Ketika kuliah di fakultas hukum, saya tidak mendapat mata kuliah ilmu politik. Karena saya tertarik ilmu politik, saya membeli buku pengantar ilmu politik, karya Prof. Miriam Budiardjo.
Semua fakultas ilmu politik pada universitas, pasti mempelajari buku karya beliau ini. Bukunya telah dicetak berulang-ulang dan dipelajari dari generasi ke generasi mahasiswa ilmu politik di tanah air.
Saya membaca sampai habis dan bahkan diulang-ulang. Mulanya saya kira di dalam buku itu. Terdapat strategi dan teknik untuk menang dan merebut kekuasaan dalam suatu proses politik.
Ah, rupanya, tidak ada teknik dan strategi agar bisa merebut kemenangan dan merebut kekuasaan dalam buku itu.
Yang ada dalam buku itu antara lain sejarah timbulnya pembagian kekuasaan alias trias politika dan sistem-sistem pemilu serta sejarah hak asasi manusia di dunia.

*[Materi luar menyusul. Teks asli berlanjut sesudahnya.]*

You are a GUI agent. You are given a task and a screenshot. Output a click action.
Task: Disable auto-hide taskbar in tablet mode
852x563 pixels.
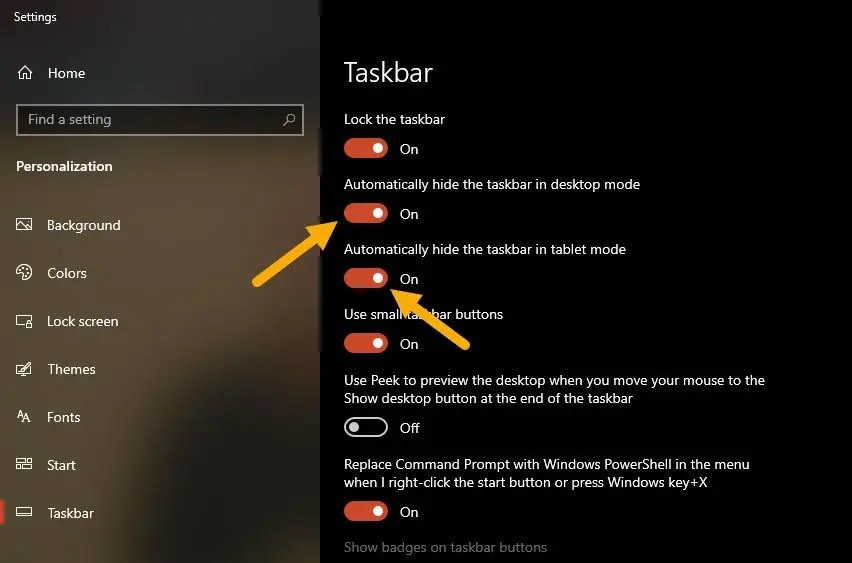(x=366, y=278)
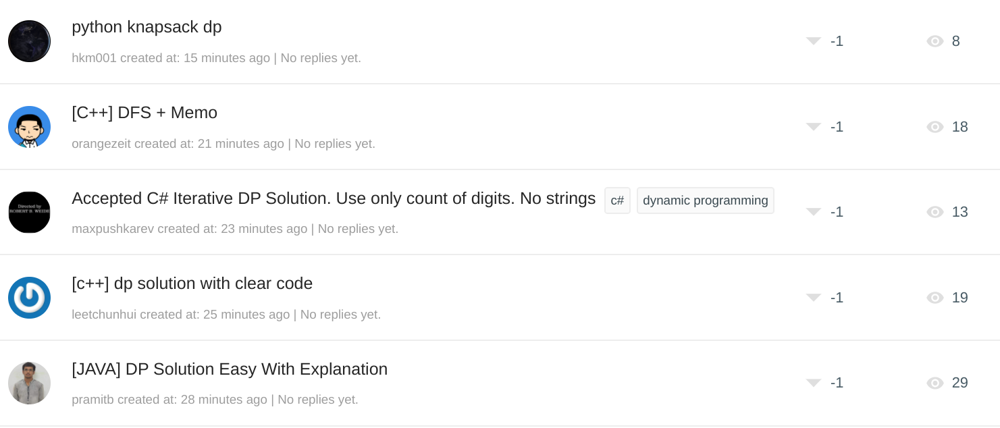Click the eye icon showing 29 views

tap(935, 383)
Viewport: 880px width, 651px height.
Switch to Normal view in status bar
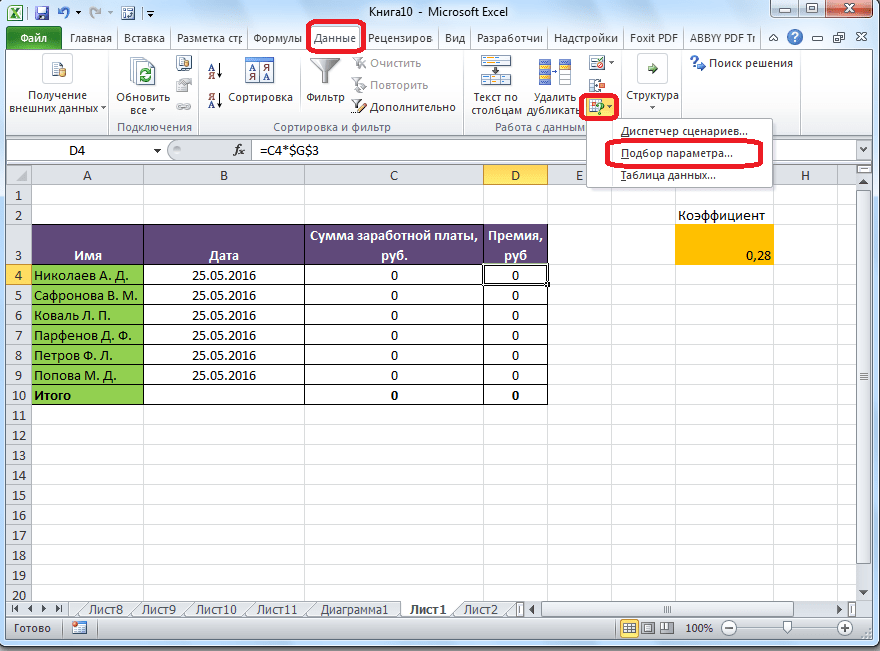[629, 628]
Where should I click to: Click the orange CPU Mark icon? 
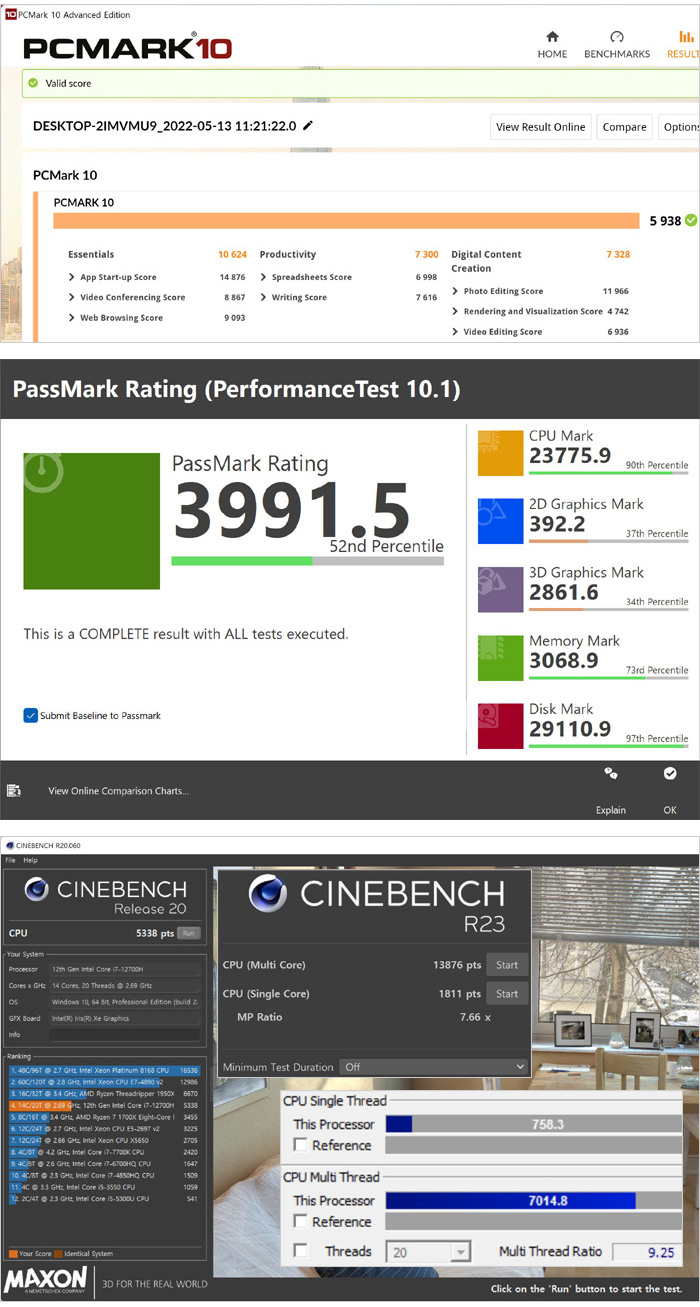500,453
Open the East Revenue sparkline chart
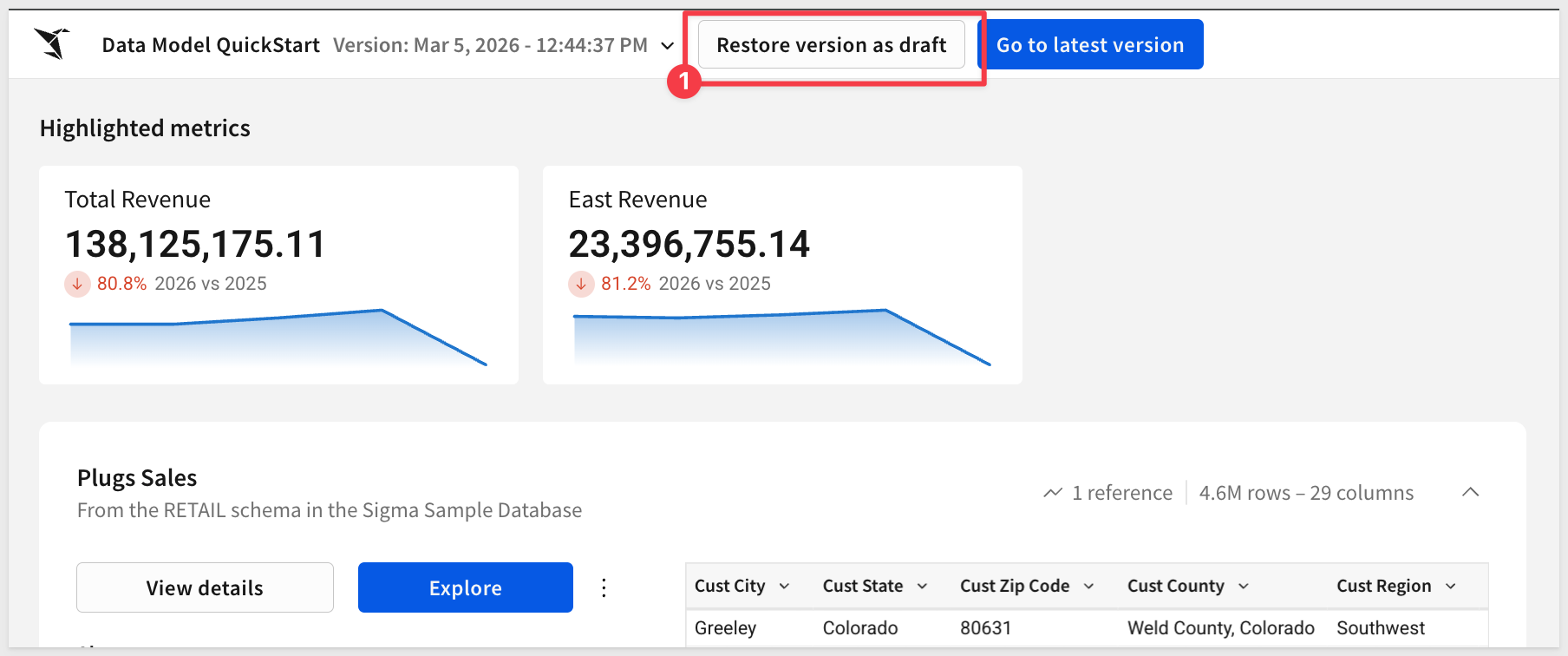The width and height of the screenshot is (1568, 656). [x=781, y=338]
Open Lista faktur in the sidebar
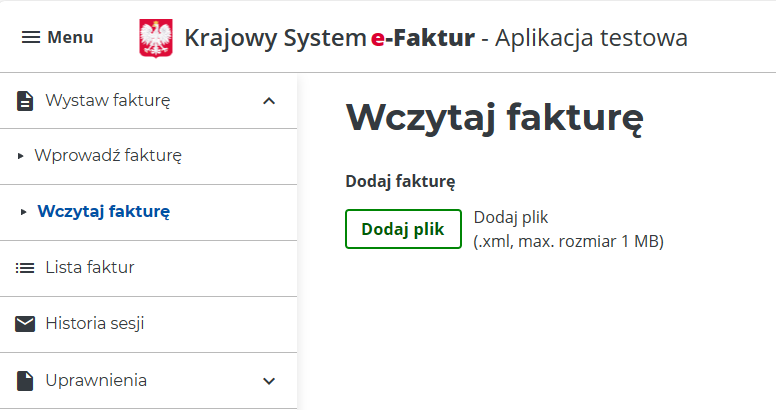Viewport: 776px width, 410px height. (x=90, y=268)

Bila kita renungkan lebih dalam. Mempelajari ilmu politik sama juga mempelajari ilmu hukum. Semua mekanisme yang berlaku dan berjalan di parlemen adalah hukum. Hanya saja, proses menuju produk hukum itu merupakan proses politik.
Nah, pendek kata, politiklah yang melahirkan hukum. Tapi bila hukum telah lahir, politiknya akan hilang. Seperti seorang bayi telah lahir. Ia tak memerlukan kandungan lagi.
Tapi kadangkala, kepentingan politik, bisa mengalahkan hukum. Meskipun hukum itu telah lahir. Seperti deponeering dan amnesti, demi kepentingan politik.
Maka politik dan hukum, bagaikan satu mata uang dua sisi. Mau sisi yang mana, ia tetap mempunyai nilai dan berlaku sebagai alat pembayaran.
Karena politik yang melahirkan hukum, seringkali hukum tidak bisa mengadili keputusan politik. Sebagai contoh, Presiden Gusdur diberhentikan oleh MPR. Secara hukum sah atau tidak? Hukum pun tidak bisa menentukannya. Seandainya, hukum bisa menentukannya. Itupun percuma, karena waktunya telah berlalu.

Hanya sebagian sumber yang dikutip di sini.